§ **Given data**:

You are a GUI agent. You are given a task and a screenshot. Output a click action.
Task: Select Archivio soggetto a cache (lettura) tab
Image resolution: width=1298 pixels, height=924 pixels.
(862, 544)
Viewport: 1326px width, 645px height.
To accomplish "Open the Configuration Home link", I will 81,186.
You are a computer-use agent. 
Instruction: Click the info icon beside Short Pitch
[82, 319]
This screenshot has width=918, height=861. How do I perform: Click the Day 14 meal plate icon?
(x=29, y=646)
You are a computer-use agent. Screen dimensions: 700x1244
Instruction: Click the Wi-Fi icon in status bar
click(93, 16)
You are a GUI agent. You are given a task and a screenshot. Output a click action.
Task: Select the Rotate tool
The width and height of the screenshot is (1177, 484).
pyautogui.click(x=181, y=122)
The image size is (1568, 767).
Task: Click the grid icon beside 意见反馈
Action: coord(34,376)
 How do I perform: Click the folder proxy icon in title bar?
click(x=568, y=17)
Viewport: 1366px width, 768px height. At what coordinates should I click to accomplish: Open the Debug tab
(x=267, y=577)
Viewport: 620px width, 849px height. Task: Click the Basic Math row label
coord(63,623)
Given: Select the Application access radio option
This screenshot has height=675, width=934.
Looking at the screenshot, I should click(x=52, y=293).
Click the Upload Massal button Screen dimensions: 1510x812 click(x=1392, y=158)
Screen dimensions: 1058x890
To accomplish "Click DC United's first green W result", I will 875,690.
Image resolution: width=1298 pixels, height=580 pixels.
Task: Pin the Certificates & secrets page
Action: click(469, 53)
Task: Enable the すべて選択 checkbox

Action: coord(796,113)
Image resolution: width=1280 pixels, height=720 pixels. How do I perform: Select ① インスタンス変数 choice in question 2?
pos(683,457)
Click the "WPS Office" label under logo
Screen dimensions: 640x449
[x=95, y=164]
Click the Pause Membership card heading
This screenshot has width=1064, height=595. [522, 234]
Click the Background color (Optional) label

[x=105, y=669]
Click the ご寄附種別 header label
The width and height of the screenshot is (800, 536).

§ **Required task**: Copy out everything from the line containing "Given: Select the" down to the last of the lines above, without any changes.

§ **Expected answer**:
Given: Select the Application access radio option
This screenshot has height=675, width=934.
Looking at the screenshot, I should click(x=52, y=293).
Click the Upload Massal button Screen dimensions: 1510x812 click(x=1392, y=158)
Screen dimensions: 1058x890
To accomplish "Click DC United's first green W result", I will 875,690.
Image resolution: width=1298 pixels, height=580 pixels.
Task: Pin the Certificates & secrets page
Action: click(469, 53)
Task: Enable the すべて選択 checkbox

Action: coord(796,113)
Image resolution: width=1280 pixels, height=720 pixels. How do I perform: Select ① インスタンス変数 choice in question 2?
pos(683,457)
Click the "WPS Office" label under logo
Screen dimensions: 640x449
[x=95, y=164]
Click the Pause Membership card heading
This screenshot has width=1064, height=595. [522, 234]
Click the Background color (Optional) label

[x=105, y=669]
Click the ご寄附種別 header label
The width and height of the screenshot is (800, 536).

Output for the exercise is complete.